Spring Garden Expo
When: 8 a.m. to 6 p.m. Friday, 8 a.m. to 4:30 p.m. Saturday
Where: Chicopee Woods Agricultural Center, 1855 Calvary Church Road, Gainesville
How much: Free; garden items available for sale
More info: 770-535-8293
It’s spring! Time to get planting.
But before you get your hands dirty, you can stop by the Hall County Master Gardeners’ Spring Garden Expo, set for this Friday and Saturday at the Chicopee Woods Agricultural Center in Gainesville, where you can learn what you need to know to make your garden flourish — and pick up some plants, too.
Mike Carson, vice president of the Master Gardeners and organizer of the expo, said the event will again feature seminars; three on Saturday will focus on raised vegetable gardens, conifers and flower arranging.
Carson said there will be 61 vendors at the expo, "probably the most ever."
"We’ll have everything from garden tools, Kombi tools— Mr. Richard Fugel has sort of developed his own line of garden tools, which are fairly unique — but we’ll have new garden tools, antique garden tools. We’ll have garden metal artwork — mosquitoes as tall as we are — and all sorts of plants."
Carson said spring is a good time to plant annuals and vegetables such as tomatoes and beans.
"I’m hoping that we’re going to have some folks out there, too, with blueberry bushes. A lot of folks ask for blueberries, and that’s a good thing to get in the ground now," he said.
But, he cautioned, folks should wait until after the danger of frost has passed to put plants in the ground.
"Probably the most common thing folks want to put into the ground are tomatoes. But tomatoes, beans, things like that, are great to plant," he said. "Once the frost has passed and the soil warms up a little bit.
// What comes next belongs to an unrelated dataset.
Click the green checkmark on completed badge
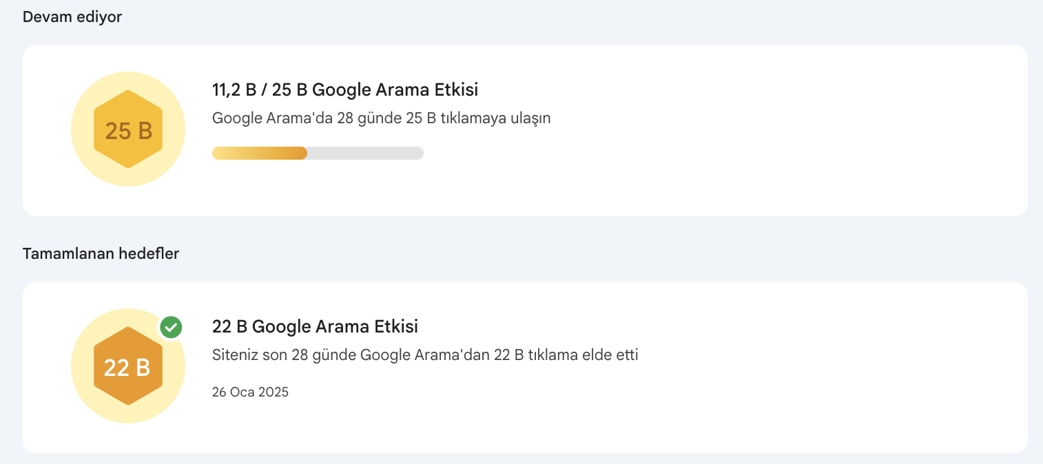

We typically look about mid-April as being the time that the frost has passed, but with the kind of weather we’ve had this winter, who knows?"
Carson said the expo will also feature native azaleas, rhododendrons, conifers and "all kinds of perennials and annuals."
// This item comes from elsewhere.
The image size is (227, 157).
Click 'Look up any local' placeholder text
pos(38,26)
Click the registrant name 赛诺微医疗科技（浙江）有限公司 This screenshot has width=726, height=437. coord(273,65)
The spring expo and a fall expo, scheduled for September, are annual events that raise money for the Hall County Master Gardeners, who use the funds to continue volunteer projects that Carson said benefit Hall County.
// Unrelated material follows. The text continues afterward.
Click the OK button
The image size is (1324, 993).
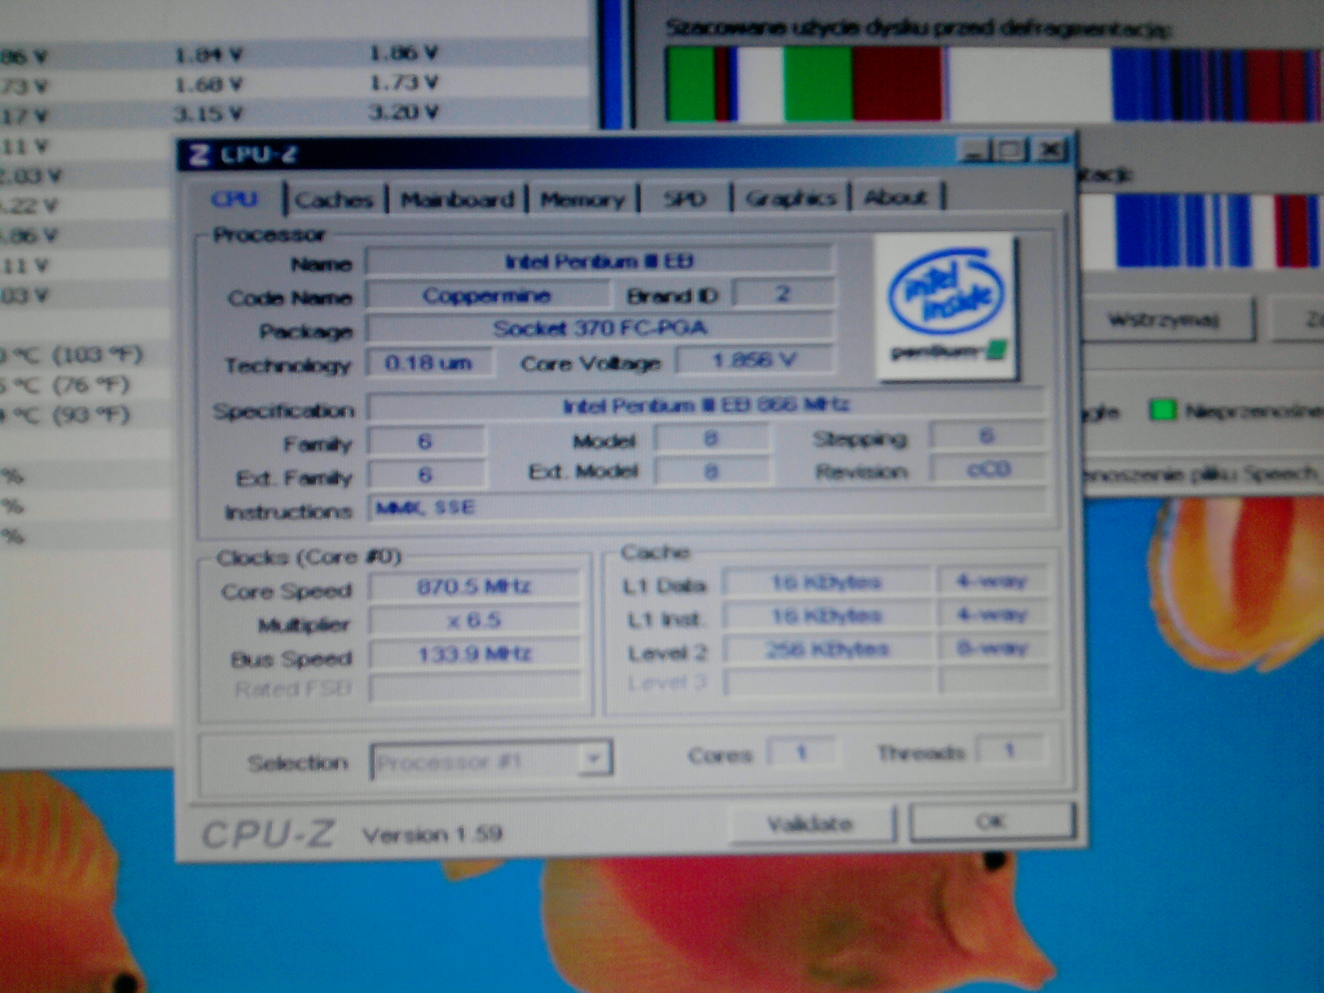click(x=991, y=822)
"The Hall County Master Gardeners gave back to Hall County some 18,000 volunteer hours last year," Carson said, adding that the group was the leader in volunteer hours for the state of Georgia.
"That’s for all kinds of things, like seminars, like Junior Master Gardeners, like Gardens on Green at the school board property, working at Wilshire Park, putting in learning trails for kids ... helping (Habitat for Humanity) plant shrubs."